EDIT: I have been able to construct some simple code that give more insight for my query
Here it is
#include <math.h>
#include <stdlib.h>
#include <stdio.h>
#include <string.h>
#include <float.h>
#include "cuComplex.h"
#include "time.h"
#include "cuda_runtime.h"
#include <iostream>
using namespace std;
__global__ void test()
{
__shared__ int t[1024];
int v=t[0];
bool b=(v==-1);
bool c=(v==-2);
int myValue=0;
for (int i=0;i<800;i++)
{
#if 1
v=i;
#else
v=t[i];
#endif
#if 0
if (b) {
printf("abs");
}
#endif
if (c)
{
printf ("IT HAPPENED");
v=8;
}
myValue+=v;
}
if (myValue==1000)
printf ("IT HAPPENED");
}
int main(int argc, char *argv[])
{
cudaEvent_t event_start,event_stop;
float timestamp;
float4 *data;
// Initialise
cudaDeviceReset();
cudaSetDevice(0);
dim3 threadsPerBlock;
dim3 blocks;
threadsPerBlock.x=32;
threadsPerBlock.y=32;
threadsPerBlock.z=1;
blocks.x=1;
blocks.y=1000;
blocks.z=1;
cudaEventCreate(&event_start);
cudaEventCreate(&event_stop);
cudaEventRecord(event_start, 0);
test<<<blocks,threadsPerBlock,0>>>();
cudaEventRecord(event_stop, 0);
cudaEventSynchronize(event_stop);
cudaEventElapsedTime(&timestamp, event_start, event_stop);
printf("Calculated in %f", timestamp);
}
I am running this code on a GTX680.
Now the results are as follows ..
If run as it is it takes 5.44 ms
If I change the first #if conditional to 0 (which will enable reading from shared memory) it will take 6.02ms.. Not much more but still not enough for me
If I enable the second #if conditional (inserts a branch that will never evaluate to true) the it runs in 9.647040ms. The performance reduction is very big. What is the cause and what can be done?
I have also changed slightly the code to make further checks with shared memory
Instead of
__shared__ int t[1024]
I did
__shared__ int2 t[1024]
and wherever I access t[] I just access t[].x. In got a further drop in performance to 10ms..(another 400micro seconds) Why this should happen?
Regards
Daniel
Have you determined if your kernel is compute bound or memory bound? Your first question would be most relevant if your kernel is compute bound, while the second wold be most relevant if your kernel is memory bound. You might be getting results that are confusing or hard to reproduce if you're assuming one, while it is the other.

===============

_Questions:_
1: Answer each question from the forum thread.
(a) On which graphics card was the code run?
(b) How long did the code take to run without changes?
(c) After the change to the shared array, what type did it hold?
2: Rewrite the part of the forum thread that opens with the words "Now the results" and closes with "can be done?", substituting "directive" for "conditional".

_Supplied material:_

===============

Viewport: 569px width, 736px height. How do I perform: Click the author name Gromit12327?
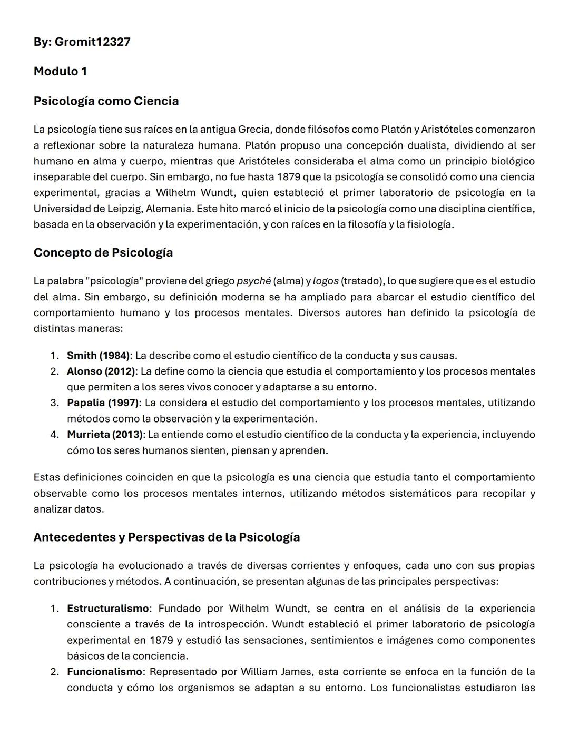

===============

_Solutions per task:_
1:
(a) A GTX680.
(b) 5.44 ms.
(c) int2.

2:
Now the results are as follows ..
If run as it is it takes 5.44 ms
If I change the first #if directive to 0 (which will enable reading from shared memory) it will take 6.02ms.. Not much more but still not enough for me
If I enable the second #if directive (inserts a branch that will never evaluate to true) the it runs in 9.647040ms. The performance reduction is very big. What is the cause and what can be done?